══ DATA IN THIS EXERCISE ══

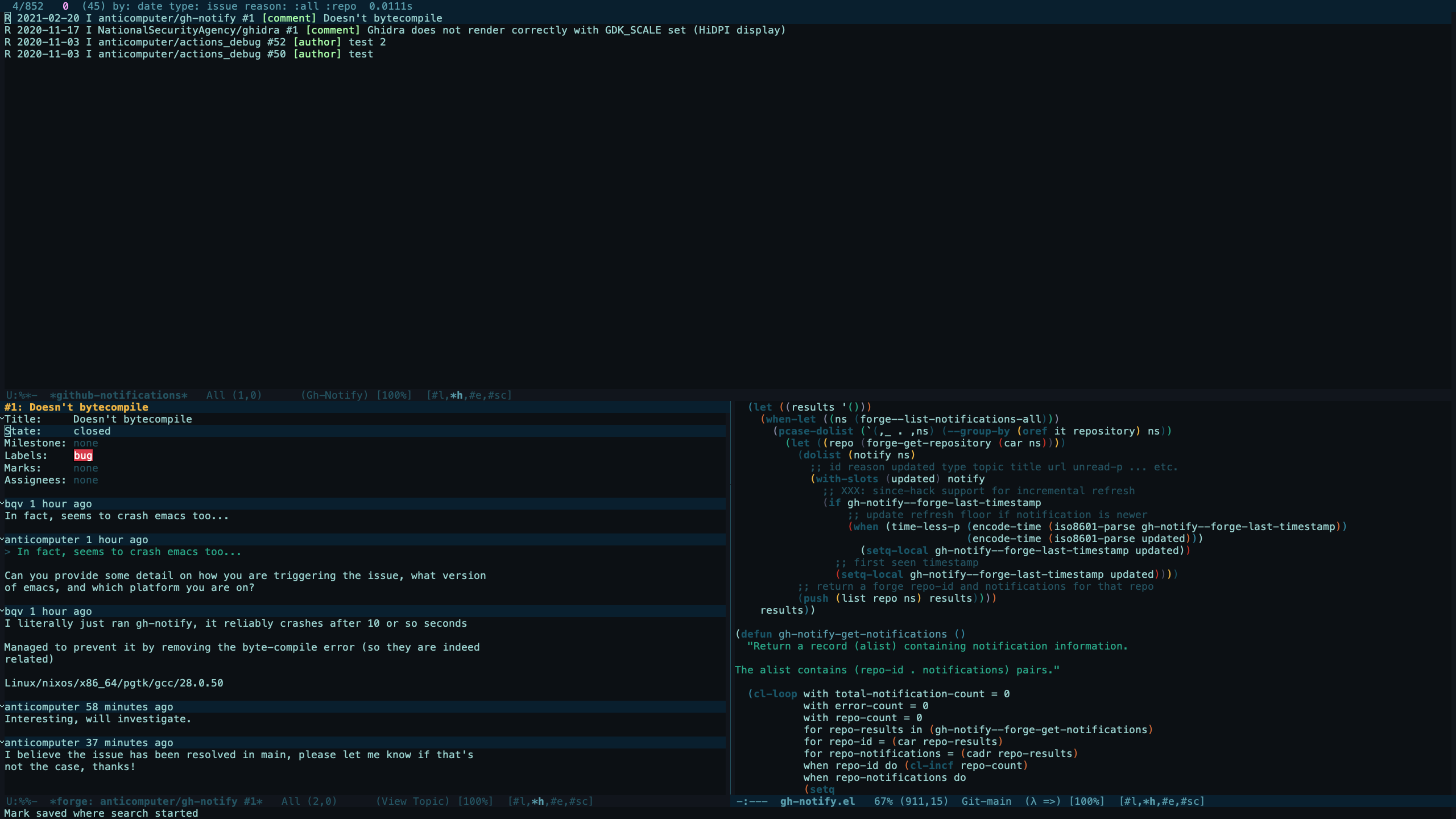Image resolution: width=1456 pixels, height=819 pixels.
Task: Click gh-notify.el buffer name in mode line
Action: [817, 801]
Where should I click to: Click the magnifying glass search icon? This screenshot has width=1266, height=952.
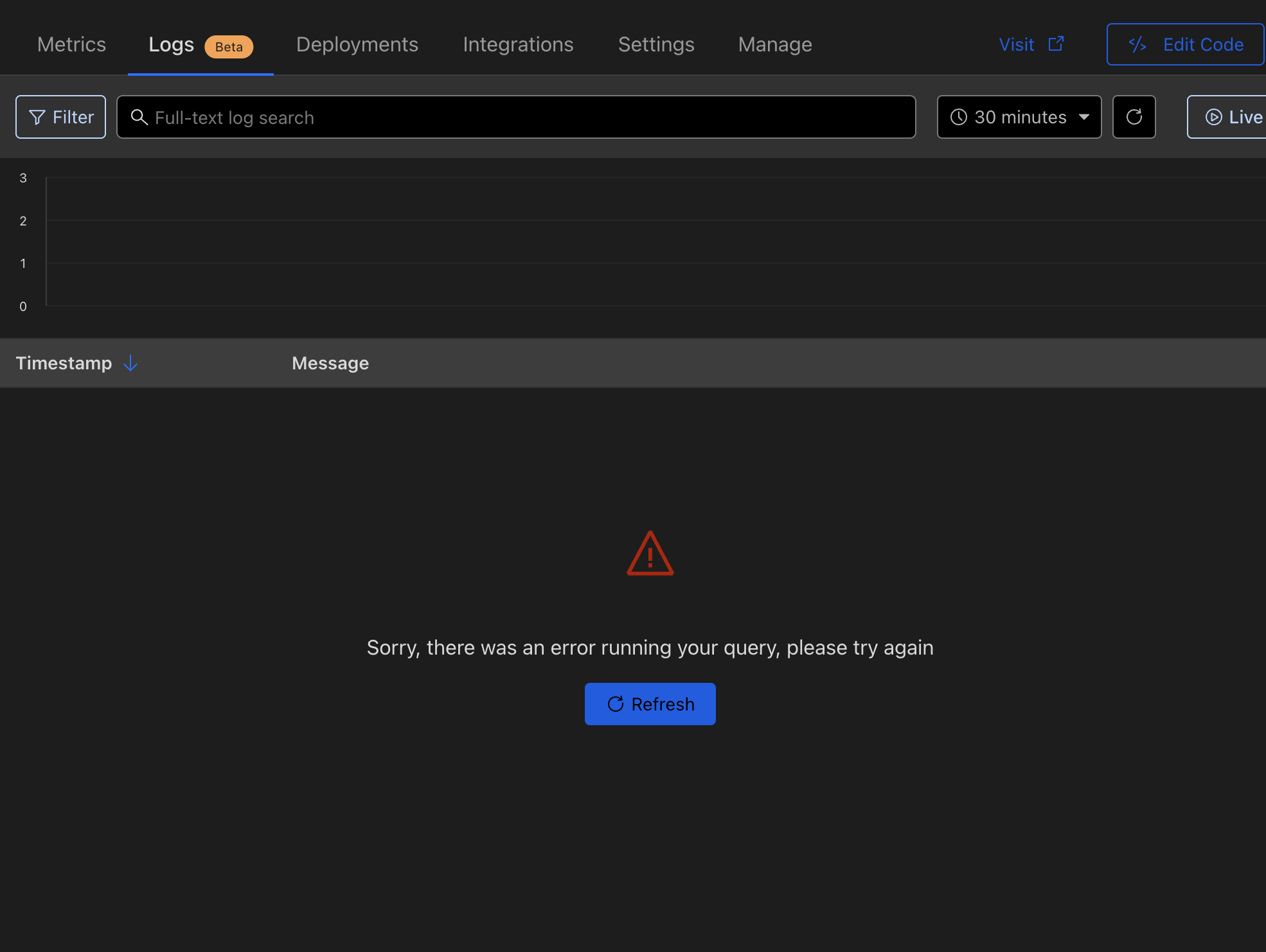click(x=140, y=117)
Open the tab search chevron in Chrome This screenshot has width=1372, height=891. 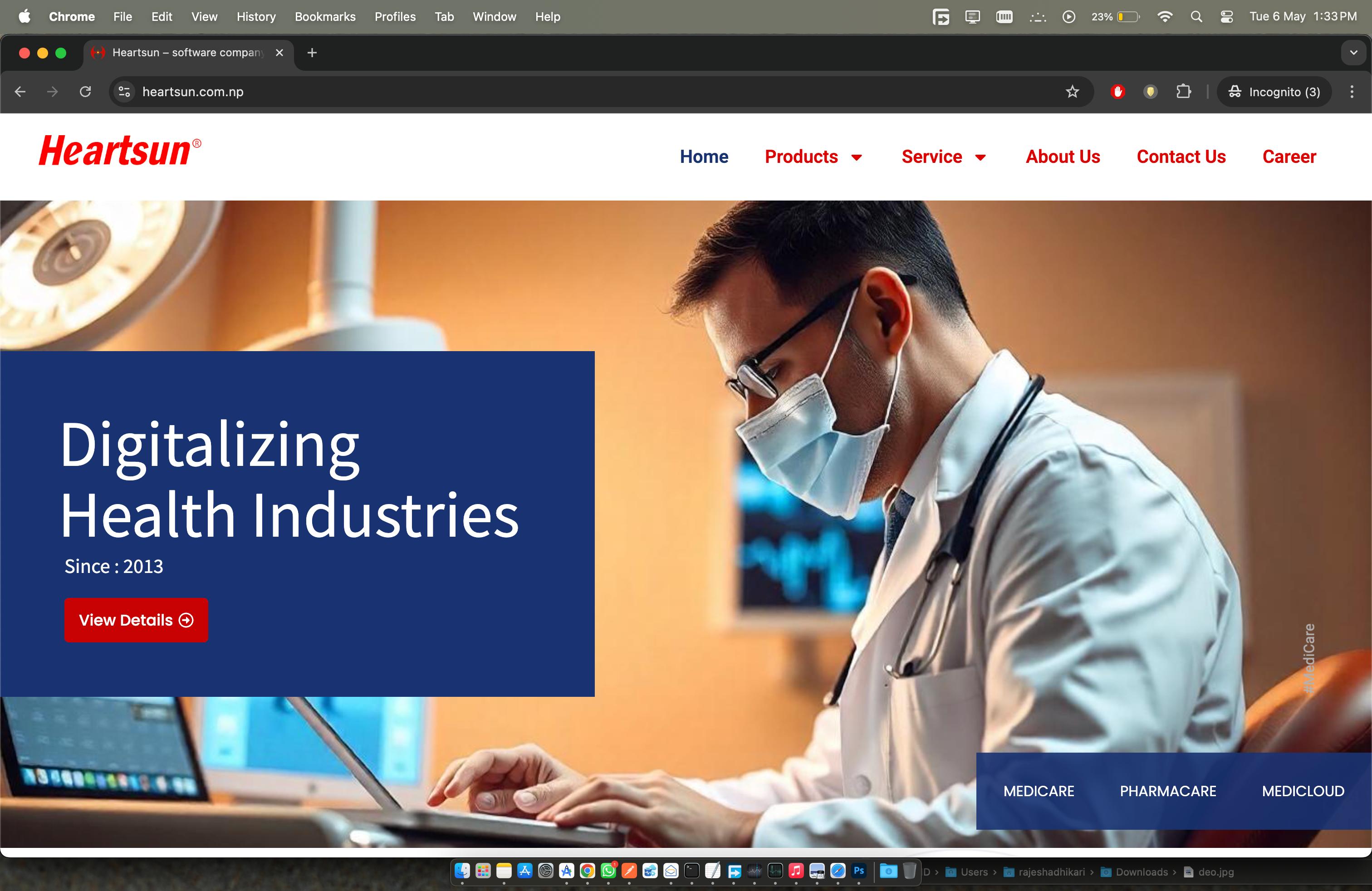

═══

» **ASSIGNMENT**: Restate word for word, and only, the lines from the line that contains "Where should I" through the end of the data, both included; pictures are not part of the copy.

» **YOUR SOLUTION**:
Where should I click to: Click the magnifying glass search icon? This screenshot has width=1266, height=952.
click(x=140, y=117)
Open the tab search chevron in Chrome This screenshot has width=1372, height=891. 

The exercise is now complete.